4. Verbalis Dan Ritualis
Dari kenyataan yang didapat di lapangan ternyata kehidupan agama pada anak anak
sebagian besar tumbuh mula mula secara verbal( ucapan ). Mereka menghafal secara
verbal kalimat-kalimat keagamaan dan selain itu pula dari alamiah yang mereka
laksanakan berdasarkan pengalaman menurut tuntunan yang di ajrkan kepada
mereka.
5. Imitatif
Dalam kehidapan sehari-hari dapat kita saksikan bahwa tindak keagamaan yang di
lakukan oleh anak anak pada dasarnya di peroleh dari meniru (imitatif). Berdoa dan
sholat misalnya mereka laksanakan karena hasil melihat perbuatan di lingkungan,
baik berupa pembiasaan ataupun pengajaran yang intensif. Para ahli jiwa
menganggap bahwa dalam segala hal anak merupakan peniru yang ulung. Sifat
peniru ini merupakan modal yang positif dalam pendidikin keagamaan pada anak.
Menurut penelitian gilesphy dan young terhadap sejumlah mahasiswa di salah satu
perguruan tinggi menunjukan, bahwa anak yang tidak mendapatkan pendidikan
agama dalam keluarga tidak akan dapat di harapkan menjadi pemilik keagamaan
yang kekal.

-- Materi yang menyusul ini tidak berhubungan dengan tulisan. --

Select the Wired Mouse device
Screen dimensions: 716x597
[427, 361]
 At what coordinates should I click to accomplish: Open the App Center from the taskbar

Walaupun anak mendapatkan ajaran agama tidak semata mata
berdasarkan yang mereka peroleh sejak kecil namun pendidikan keagamaan (religius
paedagosis) sanagt mempengaruhi terwujudnya tingkah lakukeagamaan (religius
behaviour) melalui sifat meniru.
6. Rasa heran
Rasa heran dan kagum merupakan tanda dan sifat keagamaan terakhir pada anak.
Berada dengan rasa kagum yang ada pada orang dewasa, maka rasa kagum pada anak
ini belum bersifat kritis dan kreatif. Mereka hanya kagum terhadap keindahan
lahiriayah saja. Hal ini merupakan langkah pertama dari kenyataan kebutuhan anak
akan dorongan untuk utuk mengenal sesuatu yang baru (new experience). Rasa
kagum mereka dapat di salurkan melalui cerita-cerita yang menimbulkan rasa takjub.